1. The effects of three intravenous diphosphonates (etidronate, clodronate and aminohexane diphosphonate) on phosphate homoeostasis were studied in 30 patients with Paget's disease of bone and in three patients with hypoparathyroidism.
2. In Paget's disease, all three diphosphonates induced significant increases in serum phosphate and renal tubular reabsorption of phosphate. This effect was most marked and persistent after etidronate, whereas in the clodronate- and aminohexane diphosphonate-treated patients the increases were less, of shorter duration and followed thereafter by significant decreases in serum phosphate and renal tubular reabsorption of phosphate. Unlike etidronate, both clodronate and aminohexane diphosphonate caused a significant reduction in serum and urinary calcium, with appropriate homoeostatic increases in immunoassayable parathyroid hormone.
3. Phosphaturic responses to infused parathyroid hormone were observed in two patients with etidronate-induced hyperphosphataemia.

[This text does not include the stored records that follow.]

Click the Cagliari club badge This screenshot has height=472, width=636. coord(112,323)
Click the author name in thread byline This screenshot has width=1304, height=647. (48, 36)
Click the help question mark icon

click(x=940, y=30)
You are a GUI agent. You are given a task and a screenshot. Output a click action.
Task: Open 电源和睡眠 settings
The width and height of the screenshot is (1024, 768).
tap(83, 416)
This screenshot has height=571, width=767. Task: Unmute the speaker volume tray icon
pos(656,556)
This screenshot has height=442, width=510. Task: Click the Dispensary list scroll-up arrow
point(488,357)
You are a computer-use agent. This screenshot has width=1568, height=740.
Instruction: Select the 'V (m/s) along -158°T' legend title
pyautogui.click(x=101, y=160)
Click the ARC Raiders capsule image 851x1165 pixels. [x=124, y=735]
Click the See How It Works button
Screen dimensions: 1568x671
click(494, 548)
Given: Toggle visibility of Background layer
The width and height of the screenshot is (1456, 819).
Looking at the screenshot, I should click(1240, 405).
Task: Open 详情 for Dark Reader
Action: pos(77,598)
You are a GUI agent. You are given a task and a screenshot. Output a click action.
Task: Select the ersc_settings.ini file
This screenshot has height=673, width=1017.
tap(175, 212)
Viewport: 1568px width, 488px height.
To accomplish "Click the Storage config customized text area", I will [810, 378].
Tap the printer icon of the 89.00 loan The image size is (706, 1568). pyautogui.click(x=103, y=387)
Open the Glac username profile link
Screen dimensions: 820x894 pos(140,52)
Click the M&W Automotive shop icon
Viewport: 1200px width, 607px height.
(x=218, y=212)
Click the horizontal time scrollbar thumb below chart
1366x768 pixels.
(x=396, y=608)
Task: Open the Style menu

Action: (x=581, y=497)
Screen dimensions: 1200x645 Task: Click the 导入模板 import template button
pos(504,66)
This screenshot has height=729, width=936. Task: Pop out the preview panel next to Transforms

4. In three hypoparathyroid patients, clodronate induced a more marked increase in serum phosphate and renal tubular reabsorption of phosphate than in Paget‘s disease, which was of comparable degree but of shorter duration than that after etidronate in Paget's disease.
5. These findings suggest that all three diphosphonates increase renal tubular reabsorption of phosphate, but that this effect is attenuated with those diphosphonates which induce secondary hyperparathyroidism.